Thursday, June 16, 2005

Spiritual Maturity by the Numbers

A new national survey by the Barna Group asked respondents to rate their spiritual maturity in seven areas: worship, sharing their faith, Bible knowledge, living consistently with the principles of their faith, serving others, maintaining healthy relationships, and providing spiritual leadership to the family. Not surprisingly, the majority of those surveyed ranked themselves as either "Completely or Highly Mature" or of "Average Maturity" in each of the areas considered. Evangelicals claimed to be more mature than average in worship (61%), living their faith principles (61%), maintaining healthy relationships (55%) and serving other people (55%). Numbers were down when it came to sharing their faith with non-Christians. Thirty-two percent claimed to be above average while 14% said they were below.

Barna has done some commendable work in alerting the church to the extent to which it suffers from the lack of a biblical outlook on life. This is something he sought to address in his book Think Like Jesus in which he describes a biblical worldview as "a means of experiencing, interpreting, and responding to reality in light of biblical perspective." Given his expressed concern for the cultivation of a comprehensive biblical perspective on life, I find it surprising that Barna constructed the survey in question as he did.

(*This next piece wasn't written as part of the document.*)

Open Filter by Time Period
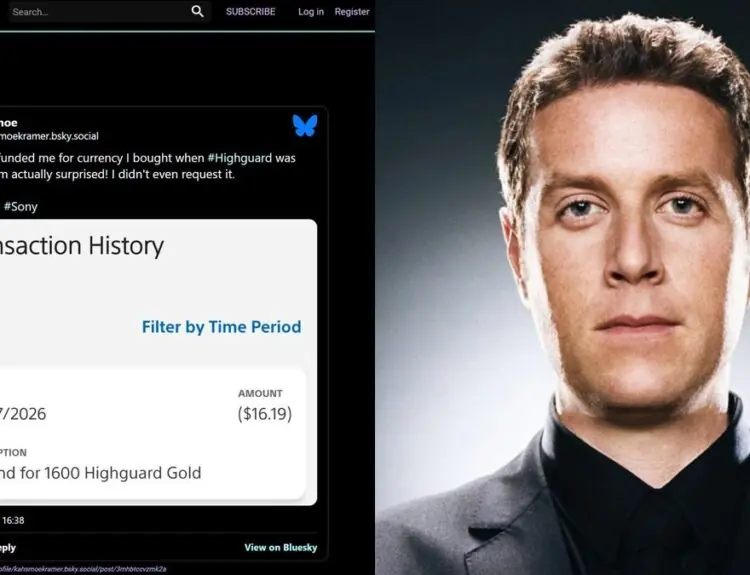This screenshot has width=750, height=575. point(221,327)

Notice that worship is segmented from the rest of life. This kind of compartmentalizing is definitely not consistent with the Scriptures according to which worship entails all of the other dimensions asked about. A truly biblical worldview finds the thought of isolating worship from the quality of my relationships unthinkable. This is why the author of Hebrews portrays our good deeds and readiness to share as "sacrifices [which] are pleasing to God" (Heb. 7:16). Yes, worship includes the "sacrifice of praise to God, that is, the fruit of lips that acknowledge his name" (7:16) but it is so much more than that. Paul conceived of his evangelistic efforts among the Gentiles in priestly terms (Rom. 15:16), indicating that sharing our faith is also an aspect of worship.

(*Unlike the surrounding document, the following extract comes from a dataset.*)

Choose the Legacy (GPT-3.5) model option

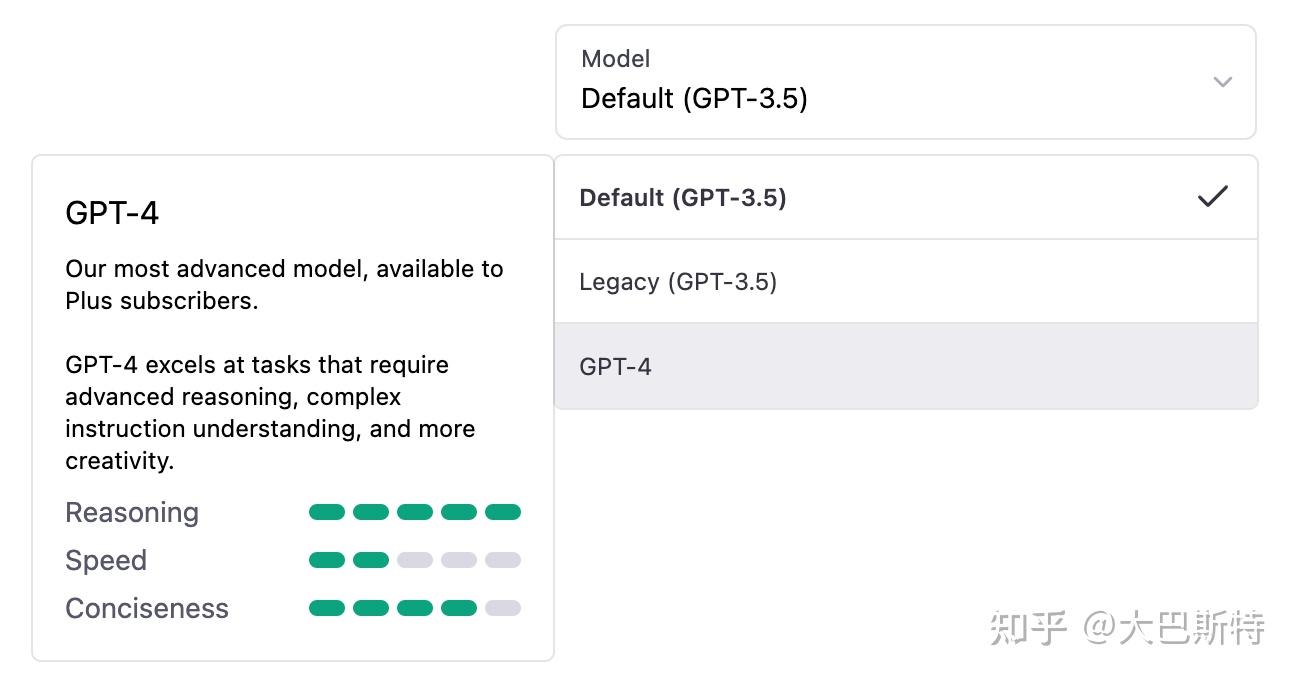click(x=678, y=282)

Unfortunately, by asking its subjects to consider worship independently from the rest of life, this survey perpetuates the kind of fragmented, unbiblical thinking that already riddles the minds of Christ's followers. If we are to think with a Christian mind, we must see worship as that which calls for the totality of our lives as Paul affirms in Romans 12:2. Biblical worship doesn't demand a portion of my life. Biblical worship demands the totality of my life. I have no doubt that George Barna would agree with this but that conviction does not come across in how this survey was crafted.